SUPPLIED DATA:
——————
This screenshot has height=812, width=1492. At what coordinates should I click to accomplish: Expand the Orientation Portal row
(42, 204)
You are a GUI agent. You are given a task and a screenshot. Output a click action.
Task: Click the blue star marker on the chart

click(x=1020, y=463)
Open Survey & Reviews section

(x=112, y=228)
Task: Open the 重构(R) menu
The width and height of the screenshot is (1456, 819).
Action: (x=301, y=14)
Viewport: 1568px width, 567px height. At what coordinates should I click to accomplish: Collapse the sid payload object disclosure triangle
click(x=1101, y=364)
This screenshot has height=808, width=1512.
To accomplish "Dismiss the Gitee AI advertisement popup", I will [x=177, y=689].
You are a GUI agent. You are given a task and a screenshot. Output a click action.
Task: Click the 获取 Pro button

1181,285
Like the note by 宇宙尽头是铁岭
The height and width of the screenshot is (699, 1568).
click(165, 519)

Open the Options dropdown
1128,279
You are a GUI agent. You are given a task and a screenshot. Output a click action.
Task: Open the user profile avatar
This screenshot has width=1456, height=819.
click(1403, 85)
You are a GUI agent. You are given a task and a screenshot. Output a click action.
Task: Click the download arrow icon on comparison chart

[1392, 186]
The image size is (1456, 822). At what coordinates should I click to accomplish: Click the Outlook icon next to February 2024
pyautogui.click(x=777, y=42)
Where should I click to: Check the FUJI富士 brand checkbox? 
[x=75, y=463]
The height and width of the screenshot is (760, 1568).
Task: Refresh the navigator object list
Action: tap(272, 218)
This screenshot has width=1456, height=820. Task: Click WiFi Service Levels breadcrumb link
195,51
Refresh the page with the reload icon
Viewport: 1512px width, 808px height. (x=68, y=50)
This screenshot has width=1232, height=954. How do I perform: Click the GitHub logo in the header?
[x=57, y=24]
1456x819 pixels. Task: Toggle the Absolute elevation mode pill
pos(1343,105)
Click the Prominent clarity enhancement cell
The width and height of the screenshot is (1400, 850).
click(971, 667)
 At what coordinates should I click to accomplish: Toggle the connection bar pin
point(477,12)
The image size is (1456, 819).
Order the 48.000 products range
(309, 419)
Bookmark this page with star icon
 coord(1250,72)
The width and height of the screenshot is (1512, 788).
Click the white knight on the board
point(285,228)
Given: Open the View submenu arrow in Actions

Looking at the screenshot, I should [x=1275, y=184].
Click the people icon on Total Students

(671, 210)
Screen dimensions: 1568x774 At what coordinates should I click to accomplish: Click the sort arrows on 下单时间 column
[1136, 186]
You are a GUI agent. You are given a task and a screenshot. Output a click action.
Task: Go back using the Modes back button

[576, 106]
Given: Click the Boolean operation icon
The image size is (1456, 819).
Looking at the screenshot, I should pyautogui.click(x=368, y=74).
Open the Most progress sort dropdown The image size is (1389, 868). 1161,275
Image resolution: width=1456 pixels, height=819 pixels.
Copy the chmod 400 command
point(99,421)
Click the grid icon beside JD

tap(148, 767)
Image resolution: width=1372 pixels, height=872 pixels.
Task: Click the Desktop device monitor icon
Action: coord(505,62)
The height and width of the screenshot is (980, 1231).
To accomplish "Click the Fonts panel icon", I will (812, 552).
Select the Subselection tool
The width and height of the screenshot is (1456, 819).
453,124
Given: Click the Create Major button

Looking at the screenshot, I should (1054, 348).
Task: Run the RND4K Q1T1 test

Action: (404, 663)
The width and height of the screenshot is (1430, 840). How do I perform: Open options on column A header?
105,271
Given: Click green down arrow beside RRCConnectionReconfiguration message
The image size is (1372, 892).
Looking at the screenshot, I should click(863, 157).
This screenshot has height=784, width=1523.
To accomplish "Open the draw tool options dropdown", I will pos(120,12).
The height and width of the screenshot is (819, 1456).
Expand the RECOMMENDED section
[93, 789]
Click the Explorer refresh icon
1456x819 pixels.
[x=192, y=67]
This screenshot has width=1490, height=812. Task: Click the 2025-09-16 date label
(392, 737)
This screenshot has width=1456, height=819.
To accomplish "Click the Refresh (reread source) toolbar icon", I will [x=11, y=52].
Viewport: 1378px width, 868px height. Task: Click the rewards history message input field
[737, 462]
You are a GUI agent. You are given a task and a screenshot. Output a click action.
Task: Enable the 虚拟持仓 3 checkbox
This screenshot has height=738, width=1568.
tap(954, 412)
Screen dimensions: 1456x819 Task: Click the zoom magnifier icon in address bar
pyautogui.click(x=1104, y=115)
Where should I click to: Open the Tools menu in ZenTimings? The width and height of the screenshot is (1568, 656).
——————
EXERCISE PROMPT:
Generate a verbatim printout of all the entries.

EXERCISE RESPONSE:
This screenshot has height=812, width=1492. At what coordinates should I click to accomplish: Expand the Orientation Portal row
(42, 204)
You are a GUI agent. You are given a task and a screenshot. Output a click action.
Task: Click the blue star marker on the chart

click(x=1020, y=463)
Open Survey & Reviews section

(x=112, y=228)
Task: Open the 重构(R) menu
The width and height of the screenshot is (1456, 819).
Action: (x=301, y=14)
Viewport: 1568px width, 567px height. At what coordinates should I click to accomplish: Collapse the sid payload object disclosure triangle
click(x=1101, y=364)
This screenshot has height=808, width=1512.
To accomplish "Dismiss the Gitee AI advertisement popup", I will [x=177, y=689].
You are a GUI agent. You are given a task and a screenshot. Output a click action.
Task: Click the 获取 Pro button

1181,285
Like the note by 宇宙尽头是铁岭
The height and width of the screenshot is (699, 1568).
click(165, 519)

Open the Options dropdown
1128,279
You are a GUI agent. You are given a task and a screenshot. Output a click action.
Task: Open the user profile avatar
This screenshot has width=1456, height=819.
click(1403, 85)
You are a GUI agent. You are given a task and a screenshot. Output a click action.
Task: Click the download arrow icon on comparison chart

[1392, 186]
The image size is (1456, 822). At what coordinates should I click to accomplish: Click the Outlook icon next to February 2024
pyautogui.click(x=777, y=42)
Where should I click to: Check the FUJI富士 brand checkbox? 
[x=75, y=463]
The height and width of the screenshot is (760, 1568).
Task: Refresh the navigator object list
Action: tap(272, 218)
This screenshot has width=1456, height=820. Task: Click WiFi Service Levels breadcrumb link
195,51
Refresh the page with the reload icon
Viewport: 1512px width, 808px height. (x=68, y=50)
This screenshot has width=1232, height=954. How do I perform: Click the GitHub logo in the header?
[x=57, y=24]
1456x819 pixels. Task: Toggle the Absolute elevation mode pill
pos(1343,105)
Click the Prominent clarity enhancement cell
The width and height of the screenshot is (1400, 850).
click(971, 667)
 At what coordinates should I click to accomplish: Toggle the connection bar pin
point(477,12)
The image size is (1456, 819).
Order the 48.000 products range
(309, 419)
Bookmark this page with star icon
 coord(1250,72)
The width and height of the screenshot is (1512, 788).
Click the white knight on the board
point(285,228)
Given: Open the View submenu arrow in Actions

Looking at the screenshot, I should [x=1275, y=184].
Click the people icon on Total Students

(671, 210)
Screen dimensions: 1568x774 At what coordinates should I click to accomplish: Click the sort arrows on 下单时间 column
[1136, 186]
You are a GUI agent. You are given a task and a screenshot. Output a click action.
Task: Go back using the Modes back button

[576, 106]
Given: Click the Boolean operation icon
The image size is (1456, 819).
Looking at the screenshot, I should pyautogui.click(x=368, y=74).
Open the Most progress sort dropdown The image size is (1389, 868). 1161,275
Image resolution: width=1456 pixels, height=819 pixels.
Copy the chmod 400 command
point(99,421)
Click the grid icon beside JD

tap(148, 767)
Image resolution: width=1372 pixels, height=872 pixels.
Task: Click the Desktop device monitor icon
Action: coord(505,62)
The height and width of the screenshot is (980, 1231).
To accomplish "Click the Fonts panel icon", I will (812, 552).
Select the Subselection tool
The width and height of the screenshot is (1456, 819).
453,124
Given: Click the Create Major button

Looking at the screenshot, I should (1054, 348).
Task: Run the RND4K Q1T1 test

Action: (404, 663)
The width and height of the screenshot is (1430, 840). How do I perform: Open options on column A header?
105,271
Given: Click green down arrow beside RRCConnectionReconfiguration message
The image size is (1372, 892).
Looking at the screenshot, I should click(863, 157).
This screenshot has height=784, width=1523.
To accomplish "Open the draw tool options dropdown", I will pos(120,12).
The height and width of the screenshot is (819, 1456).
Expand the RECOMMENDED section
[93, 789]
Click the Explorer refresh icon
1456x819 pixels.
[x=192, y=67]
This screenshot has width=1490, height=812. Task: Click the 2025-09-16 date label
(392, 737)
This screenshot has width=1456, height=819.
To accomplish "Click the Refresh (reread source) toolbar icon", I will [x=11, y=52].
Viewport: 1378px width, 868px height. Task: Click the rewards history message input field
[737, 462]
You are a GUI agent. You are given a task and a screenshot. Output a click action.
Task: Enable the 虚拟持仓 3 checkbox
This screenshot has height=738, width=1568.
tap(954, 412)
Screen dimensions: 1456x819 Task: Click the zoom magnifier icon in address bar
pyautogui.click(x=1104, y=115)
Where should I click to: Open the Tools menu in ZenTimings? The width and height of the screenshot is (1568, 656).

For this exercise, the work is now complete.